I had to bring my aging Toyota to the garage today to find out what’s wrong with the exhaust system. We had a new one put on less than three years ago, but it’s never been quite right and seems to be rusting away. The problem is that we brought our Matrix over from the States in 2005 (I inherited it after my Aunt Sheila died) and although it’s been the best car I’ve ever owned (bar none!), it is difficult to get many parts for it because this model was never sold here. Luckily, very little has gone wrong with it, and aside from getting louder recently, it still runs like a top. This is partly due to the service it’s gotten at Herr Magnus’ garage. A former Citroen dealer, he has also worked on lots of American servicemen’s cars over the years and long ago agreed to take us on as clients. One of the best things about going to Magnus is being able to check out the other customers’ cars there. Magnus is considered somewhat of an expert when it comes to the old DS models, the so-called “goddess”, and customers come from far and wide to get his advice and help. There are always a number of them sitting around waiting for new brakes or transmissions, or because the hydropneumatic suspension system has to be flushed. I’ve always been fascinated by them, and the smaller, two-cylinder CVs as well. They are so different than almost all the other vehicles on the road.

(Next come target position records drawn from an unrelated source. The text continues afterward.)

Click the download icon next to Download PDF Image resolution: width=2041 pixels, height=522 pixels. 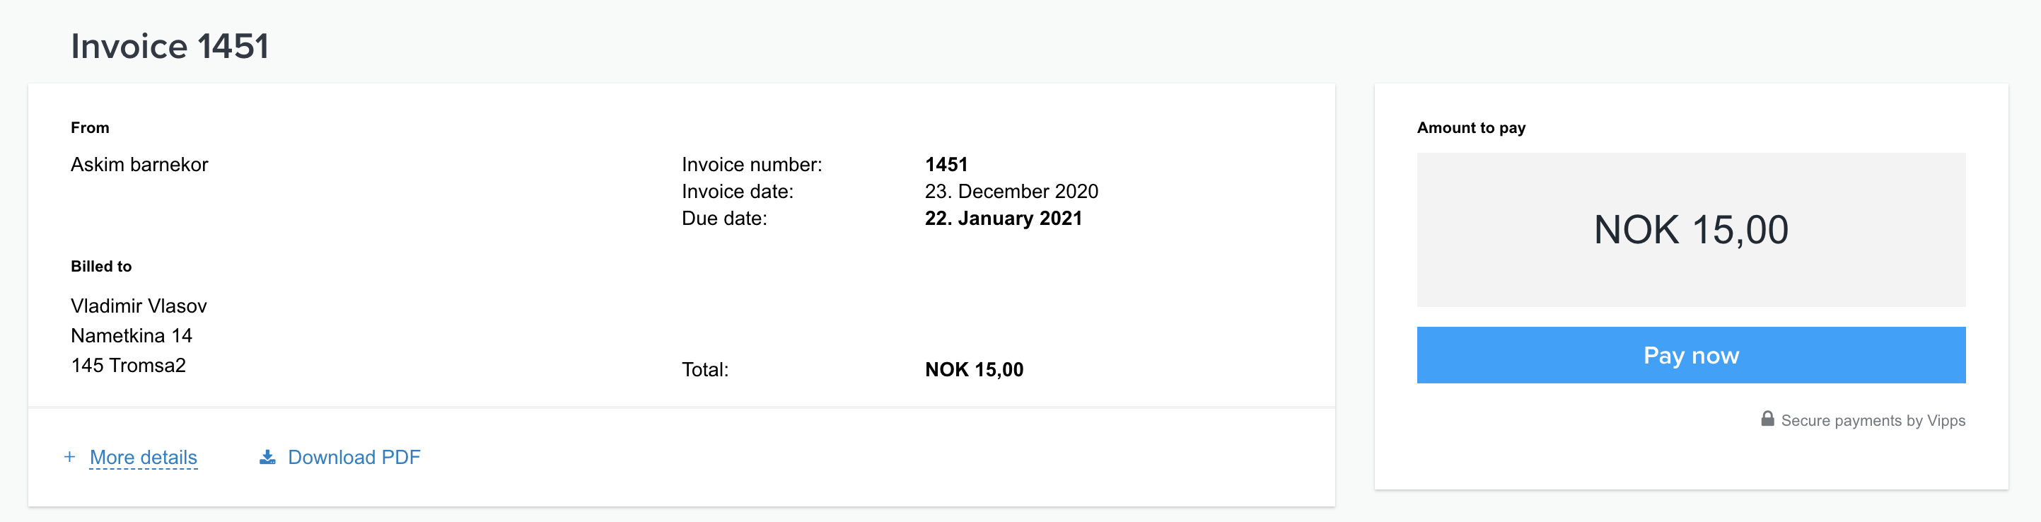[268, 457]
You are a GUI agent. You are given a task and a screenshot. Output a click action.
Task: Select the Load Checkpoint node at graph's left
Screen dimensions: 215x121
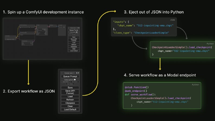pyautogui.click(x=10, y=38)
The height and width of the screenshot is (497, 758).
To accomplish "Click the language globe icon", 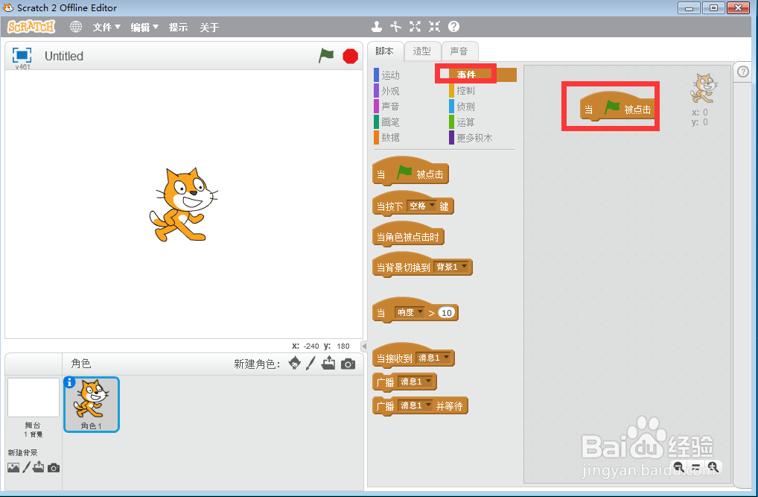I will pos(74,27).
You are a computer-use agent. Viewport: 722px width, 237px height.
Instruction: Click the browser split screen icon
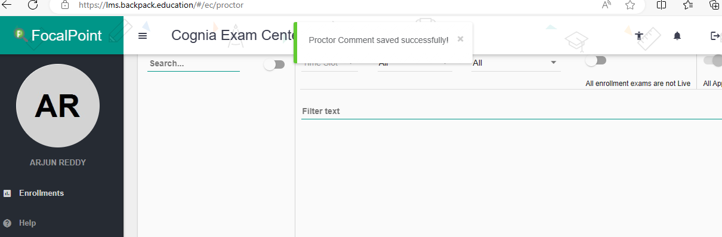point(661,5)
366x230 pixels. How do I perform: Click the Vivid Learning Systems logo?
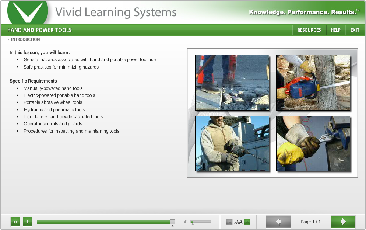click(28, 12)
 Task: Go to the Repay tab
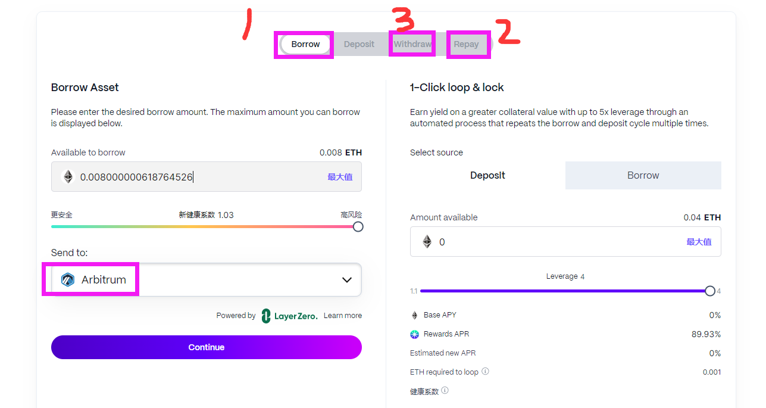tap(466, 44)
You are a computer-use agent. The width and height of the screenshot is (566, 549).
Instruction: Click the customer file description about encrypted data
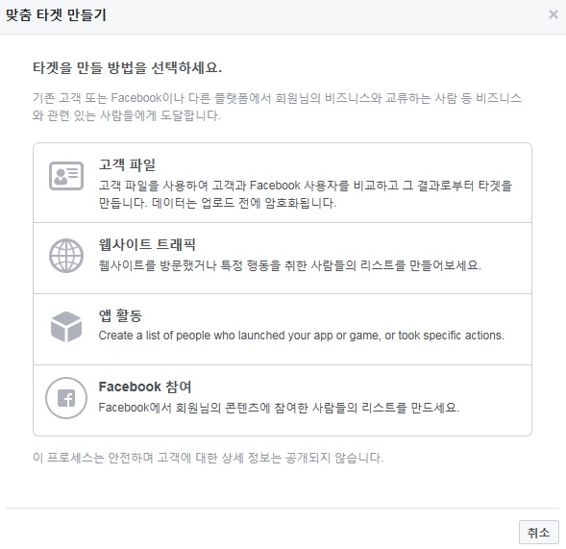click(306, 194)
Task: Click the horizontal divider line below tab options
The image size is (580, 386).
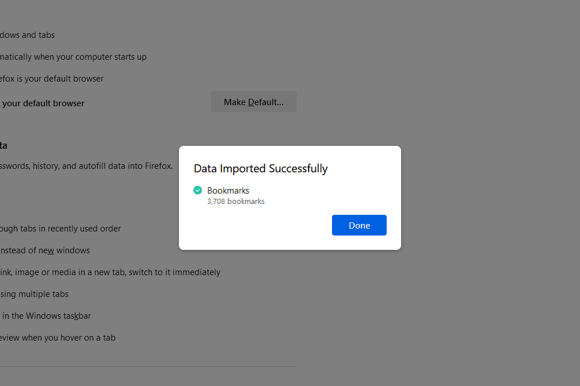Action: pos(148,366)
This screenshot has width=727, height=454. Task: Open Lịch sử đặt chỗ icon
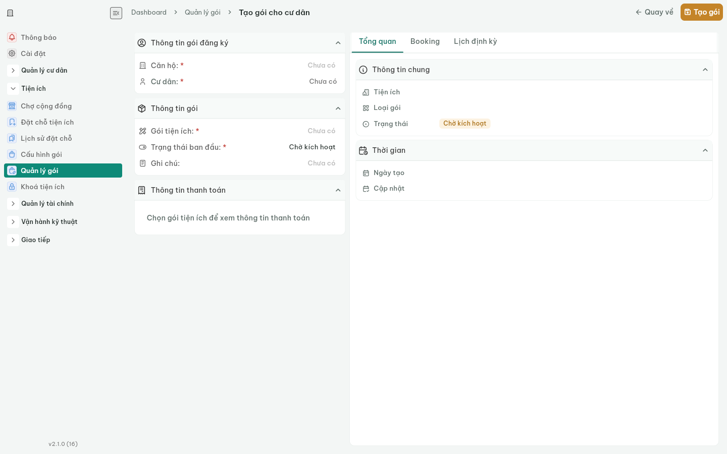pyautogui.click(x=12, y=138)
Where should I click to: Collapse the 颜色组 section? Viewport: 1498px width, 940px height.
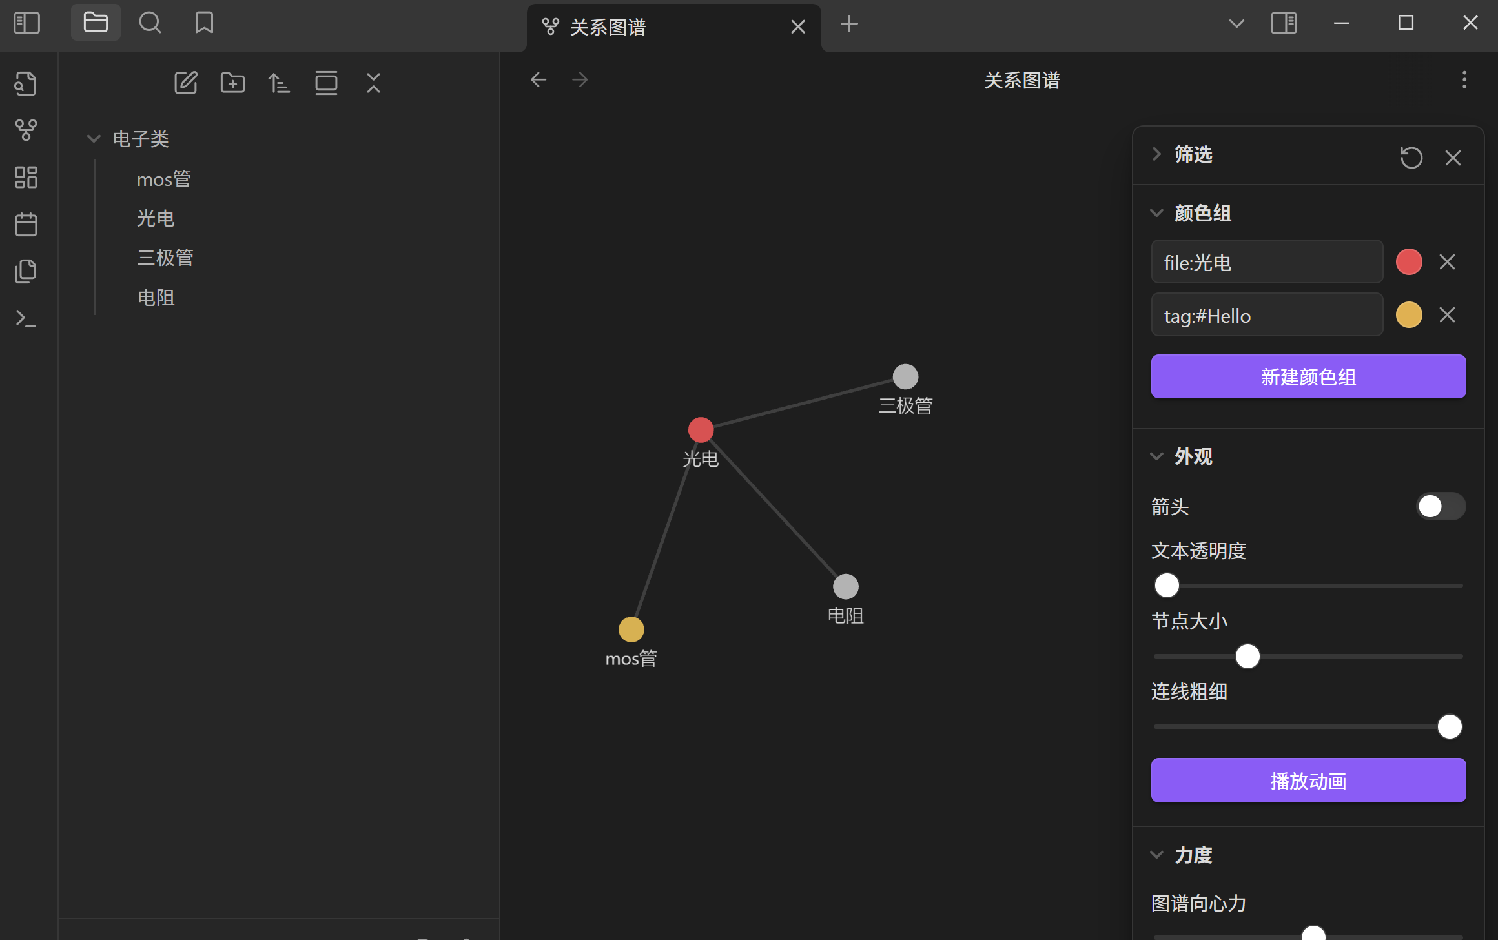(1156, 213)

This one looks like it’s ready to eat anyone who gets too close. Lots of space under the hood and plenty of access to all the various parts of the engine. And those front lights!
Some of them look like they have been in the garage for a long time, and Herr Magnus does indeed have a hard time finding trained mechanics who are willing to work on these increasingly rare vehicles. He wanted to retire himself, due to various health problems, but decided that his 600-euro-a-month pension was not sufficient to enjoy a pleasant post-work life. I also suspect the idea of sitting around at home, not getting his fingers covered in hydraulic fluid on a regular basis was not very appealing to him.
Almost looks like two fish waiting to leap out of the water! Maybe they’re just anxious to get back on the road, and don’t like being kept in the semi-darkness of this old, underground garage. Are there any other cars this unusual, or beautiful?
I love the flowing form of the DS, and the fact that it takes a few seconds for the car to rise to its proper height once the ignition has been turned on. While this type of suspension certainly gave the car a smooth ride, it also made it very expensive and difficult to work on due to a need for special tools and training. This old DS is almost ready to roll.
And now my old Matrix sits tucked away in one of the bays, awaiting parts that will (hopefully) return it to its former muffled self. Unfortunately Herr Magnus has to move out of this garage, which he has rented for over 55 years. The landlord decided to triple the rent, which is quite common in Berlin these days, but this proved to be too much for the proud mechanic. When I asked him what would become of this place, he answered that he didn’t know and didn’t care, which I find somewhat hard to believe. You grow attached to the place you have spent a majority of your working life in, don’t you? At any rate, it’s the end of an era, and I will sorely miss walking down the steep ramp into this treasure trove of old technology.